Woman 1 is currently winning at life, she’s happy and confident. She’s been really socially active and catching up on a few missed years of pubs and late nights. She nailed her first year of university and has big things planned. This pisses off woman 2; she’s jealous because she’s crushed under the pressure to be a “mum”. Children deserve parents who spend all their time with them, while managing to have a stable career. She’s jealous because she can’t do that.

The problem with being these 2 people is that they can’t exist at the same time, and that’s what my daughter needs. While woman 1 is off kicking ass, woman 2 is gone. The child misses her mum, and obviously the mum misses her child. Woman 1 does not miss her child, because she doesn’t have one. This is what the painful, soul crushing problem is.

When I think about which person I would rather be, my choice has already been made. I can’t decide if this makes me a bad person or not, but I’m leaning towards the side of not. Since I’m probably always going to be these 2 women, my daughter will always have a mum who loves her child more and more everyday. The mum’s alter ego is what keeps her mum going; without woman 1 fighting for her she couldn’t exist.

I just wish I could be both.

Panic is ov- Wait, nevermind.

Remembering to regularly attempt a blog post is not my strong point. Oh well.

I managed to survive exams relatively intact (physically at least), so I’m able to relax. Nope.

While I don’t need to overly stress since it’s just a lightening talk, my impending NI Developers Conference talk is making me feel all sorts of emotions. Something I didn’t expect was to be excited at this stage. Surprisingly the crippling anxiety hasn’t kicked in, but when I’m on an up week I constantly have a sense of impending doom.

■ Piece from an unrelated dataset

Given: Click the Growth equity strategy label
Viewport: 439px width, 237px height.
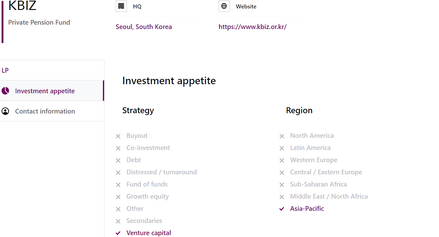Looking at the screenshot, I should point(147,196).
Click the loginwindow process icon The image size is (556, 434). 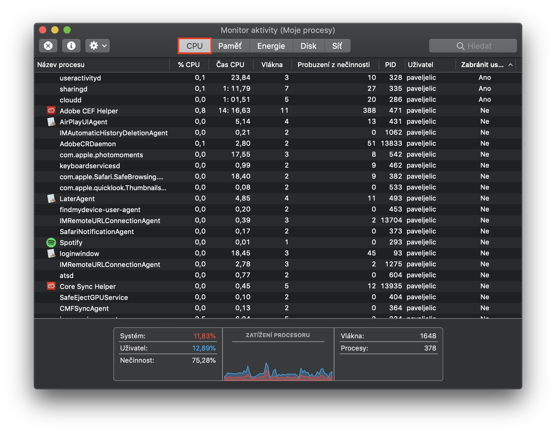(x=51, y=254)
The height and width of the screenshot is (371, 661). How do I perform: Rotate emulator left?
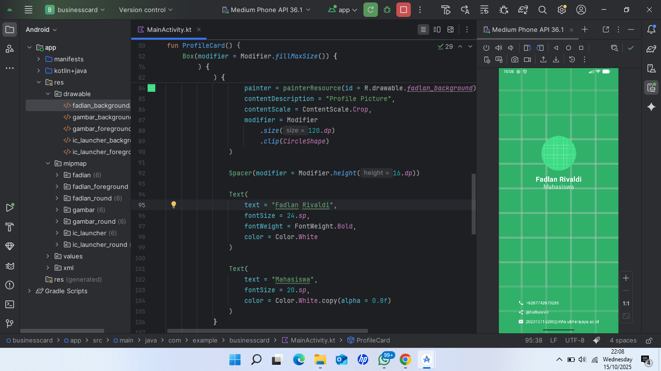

An axe hanging over my head is how it feels right now, and I’m waiting for a small thing to fuck it all up and decapitate me(which might actually be a blessing, ha!). This talk isn’t a big event, it’s only 8 minutes of my time, but trying something that’s so incredibly far out of my comfort zone is a big event.

So to sum up my short rambling thoughts; excited about talking to a crowd. Fuck.

Stress Just Means You Care. I Think.

Some people are good at handling a lot of stress, which is great for them. I think I am one of those people 95% of the time, but the only reason for that is because my default setting is ‘oh shit everything is happening so soon I better get started’. With my assignments and revision I got started straight away. As soon as an assignment was released, I started, because that’s what you’re supposed to do at university. I look around at my class and I’m jealous of the vast majority of them because they are able to start at the last minute and probably still do as well as me.

I’m not smart. I’m not gifted. Code doesn’t just instantly make sense to me. The reason I’m doing well is because I work my ass off but right now it feels like all the work I’ve put in isn’t benefiting me at all. That’s stupid, I know, but I’m not in total control of what my brain is telling me to think. School has always been my unhappy place, where I’ve felt alone and vulnerable. If I go to my tutors and ask for support they will just tell me I’ve taken on too much (which they tried to tell me a few months ago), which might be true but the things I do outside of school do not impact my stress at all. They’re the things that are grounding me and reminding me what I’m working towards. Sitting in an office 9-5 and leaving my work at work is not something I want to do. That’s why I left my call centre job, the bare minimum is not who I want to be.

When my teacher tells me not to work ahead because the class will get left behind, it puts me back into that place where I’m alone and vulnerable. When I get shouted at for taking out my phone to make sure my daughter will be collected from daycare, despite the fact I work so fucking hard in class (and said teacher knows this), it makes me want to leave because what is the point in working so hard just to get treated like a child?

While I’m where I am I’m finding it harder and harder to see where I will end up. This round of chaos will be over in a month but it may as well be a year. I wish this post had a happy ending but it’s so far away from here that I can imagine writing about it.